Toutefois, Cora ne rêve que de s’échapper de ce qu’elle considère être un enfer où on la maintient malgré elle. Un enfer marqué par les rivalités individuelles entre les femmes qui continuent de faire assaut de séduction pour tenter d’attirer à elles les quelques hommes encore à peu près valides. Un enfer où l’égoïsme, la volonté d’en imposer aux autres ou de se mettre en avant y compris en usant de perfidie n’ont pas abdiqué face au grand âge, les bassesses humaines restant ce qu’elles sont.
Pour se venger de ses enfants qui l’ont remisée là où elle refuse d’être, Cora décide d’entreprendre la rédaction d’un journal qui, bientôt, deviendra le récit des grands et petits secrets d’une vie qui ne fut pas toujours simple et dont ses enfants sont loin de tout savoir. Au fur et à mesure que les chapitres d’une vie dure, faite de déceptions et de tristesse plus que de joie et de liberté, vont s’égrainer, nous comprenons mieux ce peuvent être les ressentiments de Cora. Mais, en parallèle, la rencontre avec Vito, un encore bel homme émigré d’un pays de l’Est dont Cora ne sait rien va bouleverser la vie de l’octogénaire car l’amour peut frapper n’importe où, n’importe quand et à n’importe quel âge.
Vito a tout de l’homme qu’elle a toujours rêvé de rencontrer et lui redonne le goût de vivre au point de perdre à une vitesse effrayante un peu de son poids superflu et de se débarrasser de ses médicaments qui la font évoluer dans un monde parallèle. Elle n’aura bientôt qu’une idée en tête : fuir avec Vito et refaire sa vie dans sa maison profitant des dernières moments pour couler une existence enfin paisible.

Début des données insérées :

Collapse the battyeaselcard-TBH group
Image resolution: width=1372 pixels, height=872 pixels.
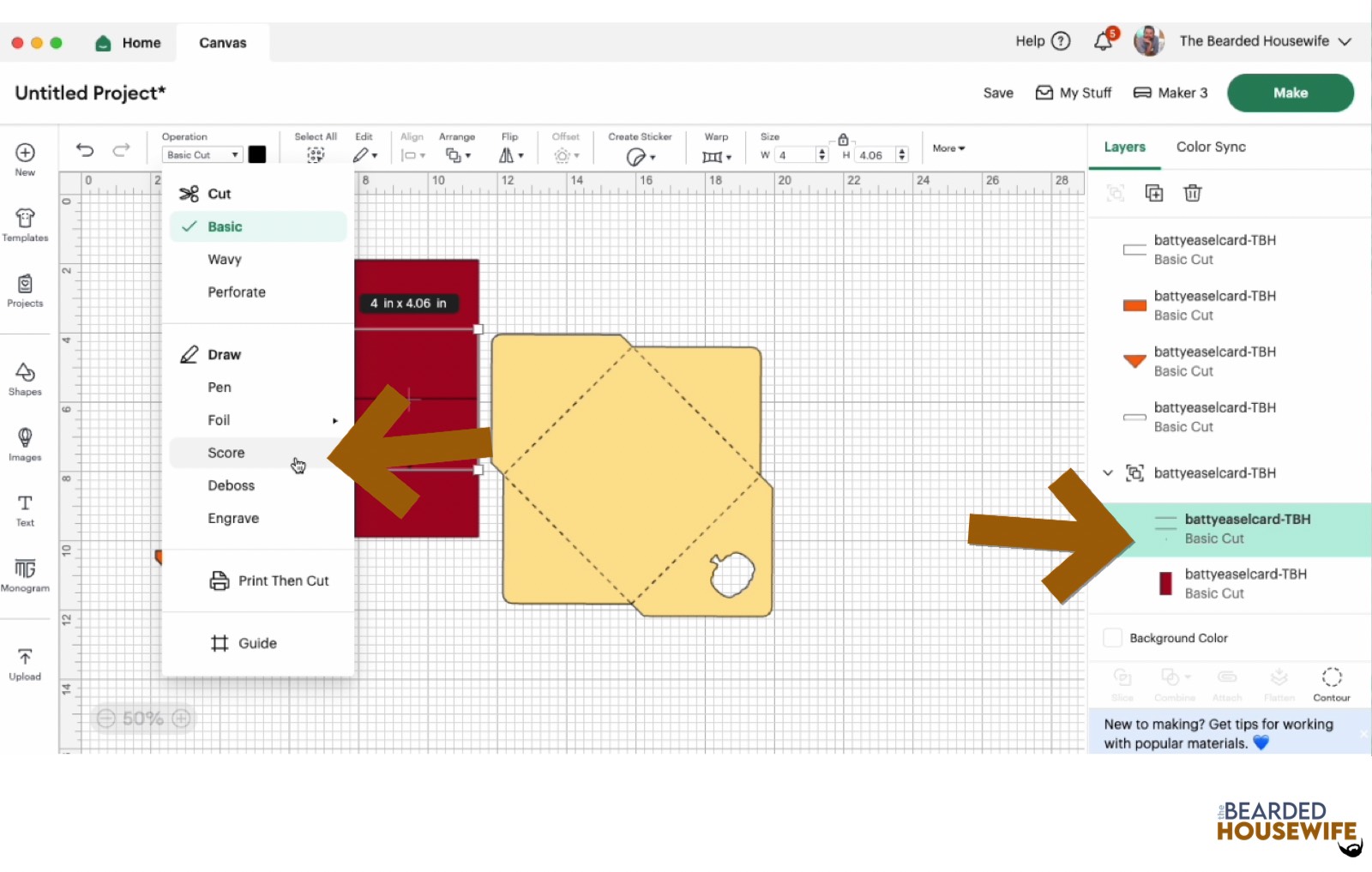pyautogui.click(x=1108, y=473)
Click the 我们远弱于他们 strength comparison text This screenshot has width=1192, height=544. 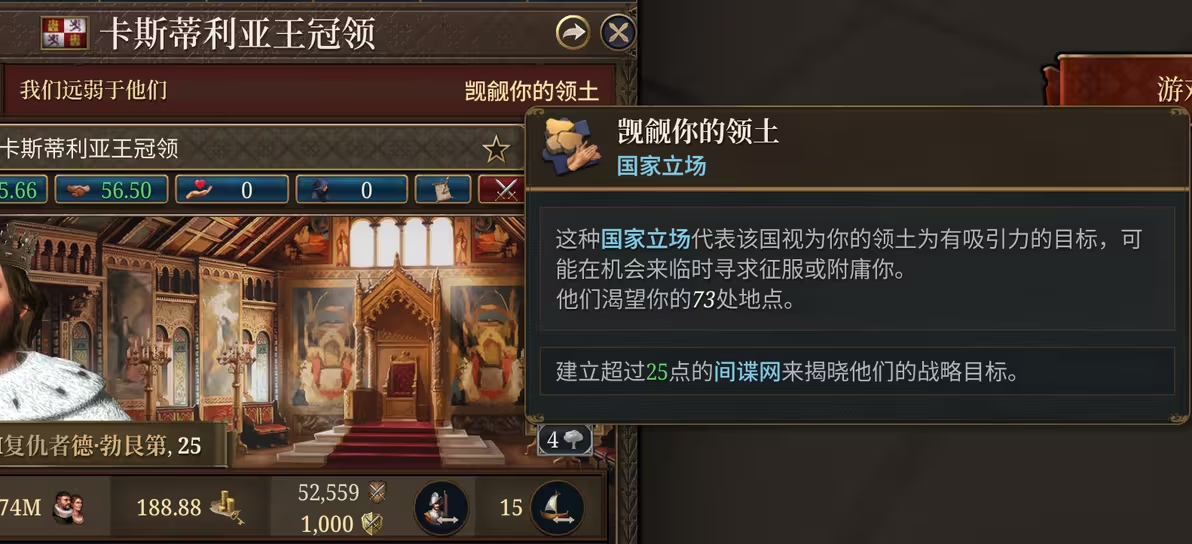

Sur la base de cette intrigue, Leslie Larson construit un joli roman touchant qui montre que, rarement, la vie prend le chemin qu’on aurait rêvé suivre. Souvent, les espoirs sont déçus. Souvent, les autres ou les circonstances se jouent de vous comme nous le verrons à de fréquentes reprises au sein de ce microcosme agité qu’est la maison de retraite. Les traits de caractère et la psychologie des divers personnages y sont bien campés et l’on sourit souvent aux situations surprenantes et pleines de rebondissements qu’invente l’auteur. Certes, nous sommes très loin d’un livre au style particulièrement léché ou d’un livre indispensable, mais Leslie Larson a au moins le mérite de nous proposer un roman facétieux sur un thème grave, bien tourné, et qui vous fera passer un bon moment. Ce n’est déjà pas si mal.